# integrate the following equation (what am I doing wrong here 2)

Here is the equation:

$$\int 3x \sqrt{1-2x^2}dt$$

$$\dfrac14 \int (1-2x^2)^{1/2} . 3x = -\dfrac14 \dfrac{(1-2x^2)^{3/2}}{3/2} = -\dfrac14 \cdot \dfrac23 (1-2x^2)^{3/2} + c$$

it should be -1/2 instead of -1/4 . 2/3 at the end. what am I doing wrong?

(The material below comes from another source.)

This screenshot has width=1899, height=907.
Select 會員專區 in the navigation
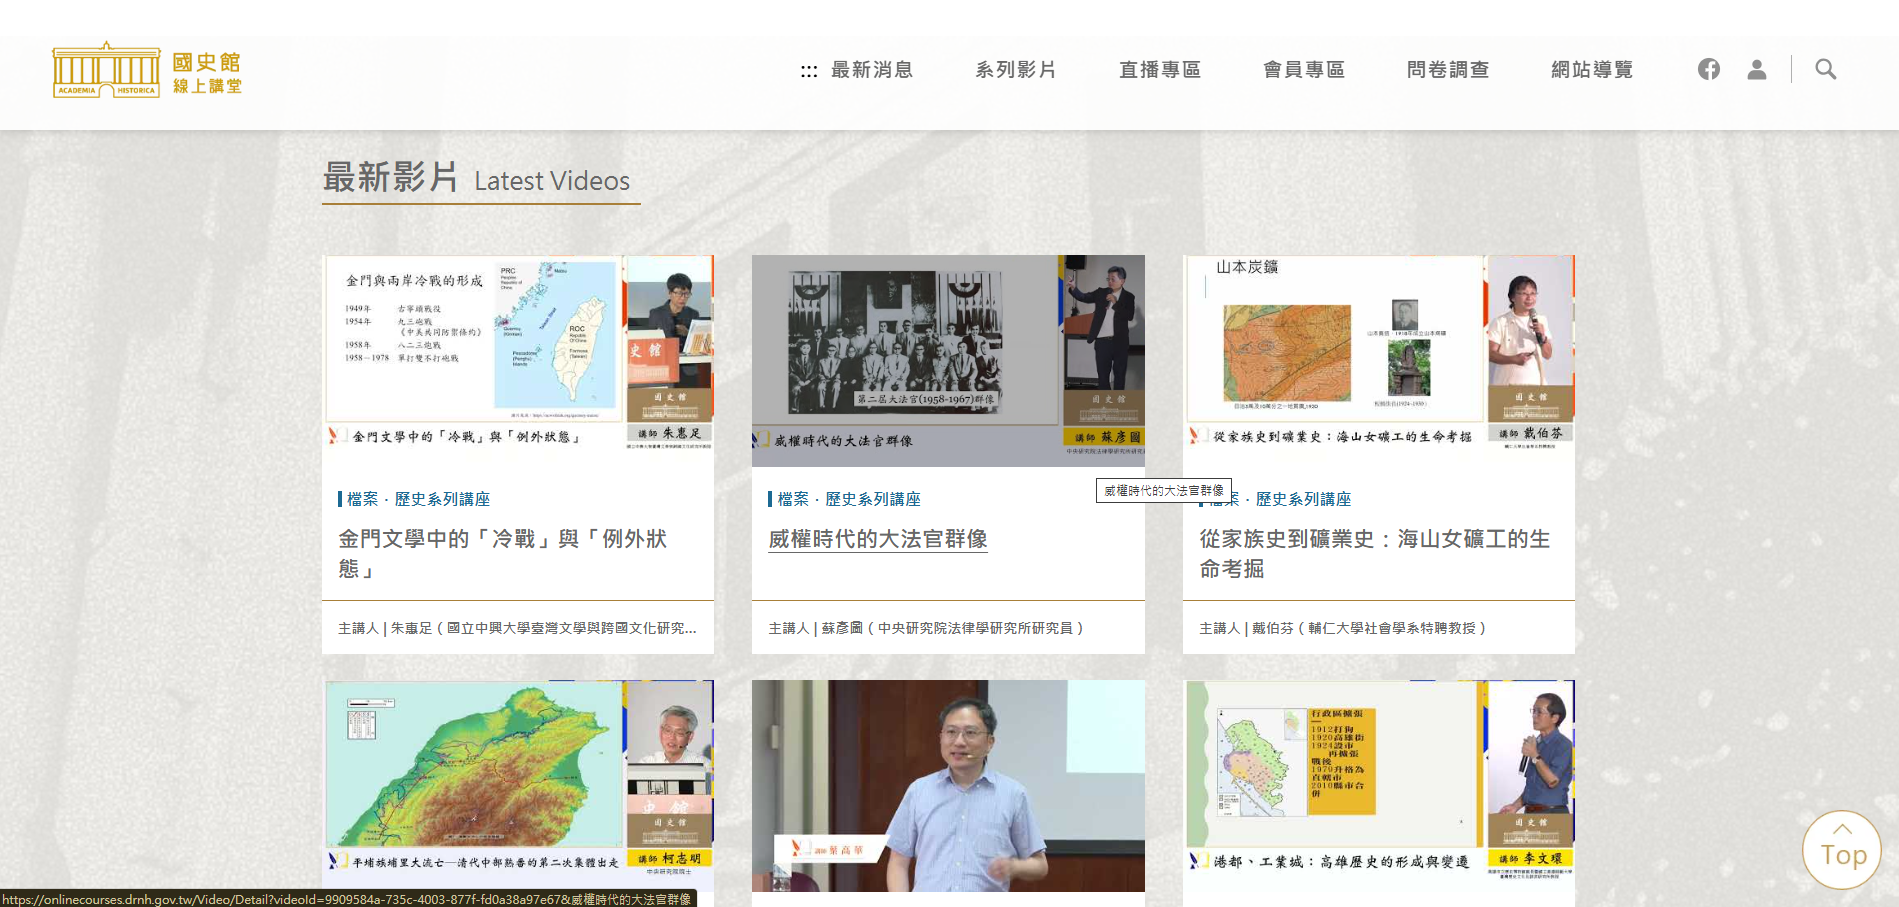pos(1304,70)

• You missed a factor of 3. Try to derivative your result and see where's missing. – Shuchang Dec 7 '13 at 16:47
• It should be $dx$, not $dt$. – egreg Dec 7 '13 at 16:52
• It is not an equation. – JP McCarthy Dec 9 '13 at 14:49

let us denote $s=1-2*x^2$,then $ds=-4*xdx$ ,because you have $3$ in your equation,outside of integrat will come $-3/4$,so it would be

$$\int (-3/4)*\sqrt{s}ds$$

can you continue from this?

• so it would be 12x.... – Cash Vai Dec 7 '13 at 16:50
• no look please ,i have updated – dato datuashvili Dec 7 '13 at 16:51
• you are welcome, good lucks – dato datuashvili Dec 7 '13 at 16:56
• @CashVai any question ?if yes you are welcome – dato datuashvili Dec 7 '13 at 17:02
• thank you very much! I will, stay tuned :DD – Cash Vai Dec 7 '13 at 17:11

let $$\sqrt{1-2x^2}=t$$ then $$-4xdx=dt$$ the integral becomes $$\int \frac{-3}{4}\sqrt{t}dt$$ $$= \frac{-3}{4}.\frac{2}{3}t^\frac{3}{2}$$

Another way:

Denote $t^2 = 1-(\sqrt{2}x)^2$. Then you get $dx=-\frac{tdt}{\sqrt{2}x}$. So you get cancellations and the integral becomes $$-\frac{3}{\sqrt{2}} \int |t|tdt= -\frac{t^3 \ sign (t)}{\sqrt{2}}+C$$ or just $-\frac{t^3}{\sqrt{2}}+C$ assuming $t>0$.